• I like the article, especialy the part about saying NO. While I don't like the rigid attitudes it is a valuable instrument that usually pays off. It helps to think twice (or even three times) and do some verifying before going for a "solution".

    From the angle of a developer I have to deal with such situations quite often and wihout the backing of management supported established procedures. I learned to say NO as a way so get people to think before they leap and assign myself a part of the design process as a final sanity/quality check before implementing "solutions". Often I end up with a better alternative on my own once the goal of the change is well expressed (this as I see it, is my real job too).

    In practice functional oversight or sudden new requirements for a running application quickly translate in cases that need to be implemented fast. Decissions are made by people without any knowledge of application development nor full awareness of the application and existing data in particular.

    If I would simply follow every request, things would turn into an unmanageable mess quite rapidly. Individuals working for customers don't check existing data, designs or the scope of their application, they just want their problems solved. Very often there are no procedures guiding this process, a problem hits one user and suddenly a new project/change request arrises affecting more then initially realised.

    Few people are asking questions like:

    1. Does this function really need to be in this (part of the) application (scope issue)?

    2. Is it worth spending N weeks developing, for just one person while the functionallity is available somewhere else and accessible already?

    3. What other effects are there on the existing design?

    4. Do we need to take a step back and redesign part of the application to make it a consistent functional whole again?

    One could argue that I just have to do what people tell me to, as that is my role (read the previous article). But that is what I ranted against for a reason...with deteriorating quality of design and code due to blind alterations without understanding of the data or scope of the application, my job would become impossible over time. Every additional change would take more time and increase the risk of side effects (resulting in more issues, cycle starts...).
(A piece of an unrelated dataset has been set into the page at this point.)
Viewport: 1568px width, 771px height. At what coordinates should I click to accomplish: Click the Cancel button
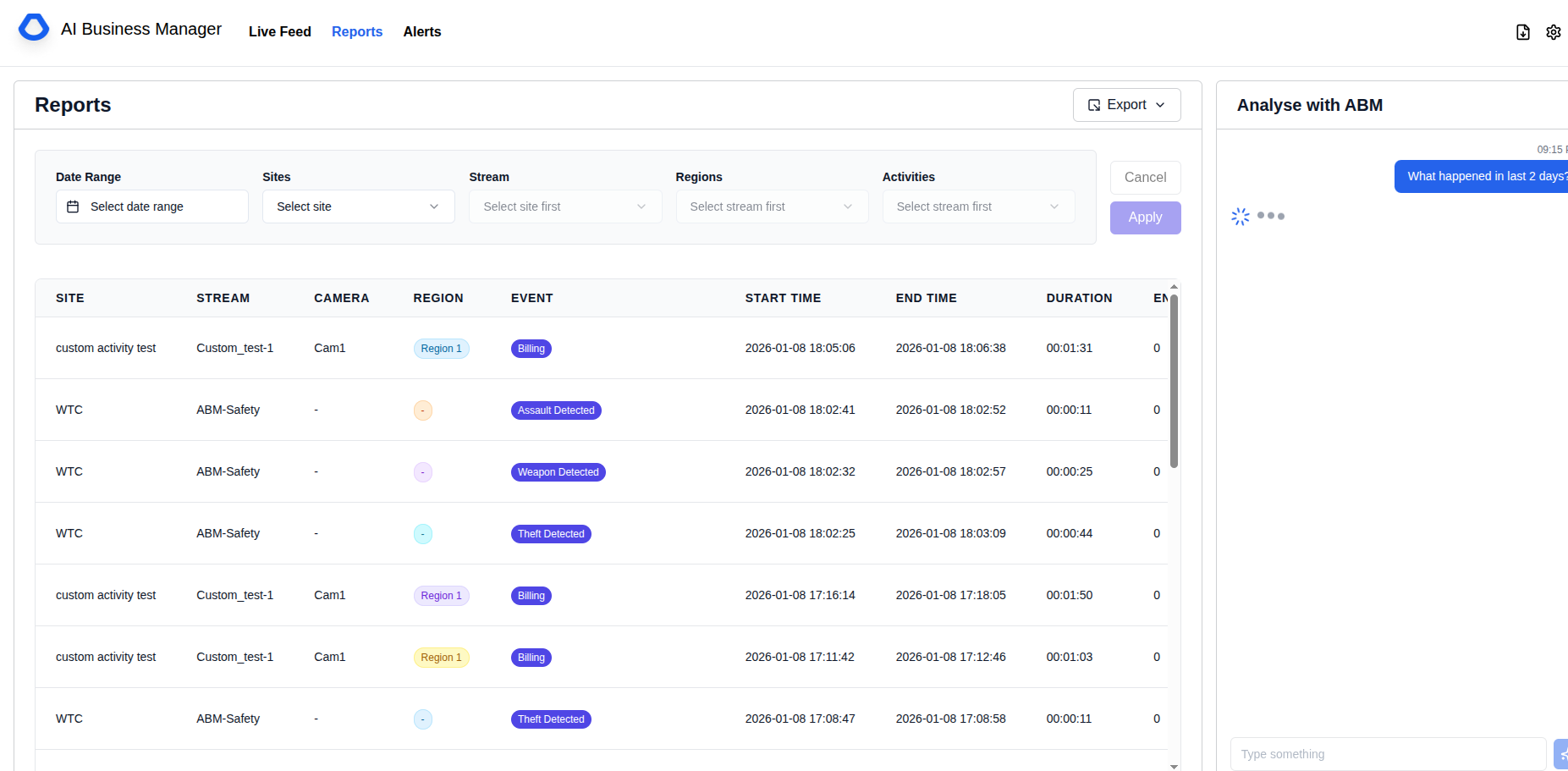pyautogui.click(x=1145, y=177)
    Just because a customer doesn't manage his IT and/or organisation well, doesn't mean we have to follow in that practice every time! A requirement for this attitude is however that you gained some experience and know the relevant application and existing data very well.

    For those not yet at that point, it stil pays off to ask questions and verify what people tell you before proceeding. If you do not you might end up having to repair something you did not fully comprehended in the first place and that means the problem got bigger instead of getting solved.

    Realize people often only have experience with part of an application. Ask 5 people working with the same application in different roles what the application does and its purpose.

    You likely get 5 different answers, so be paranoid!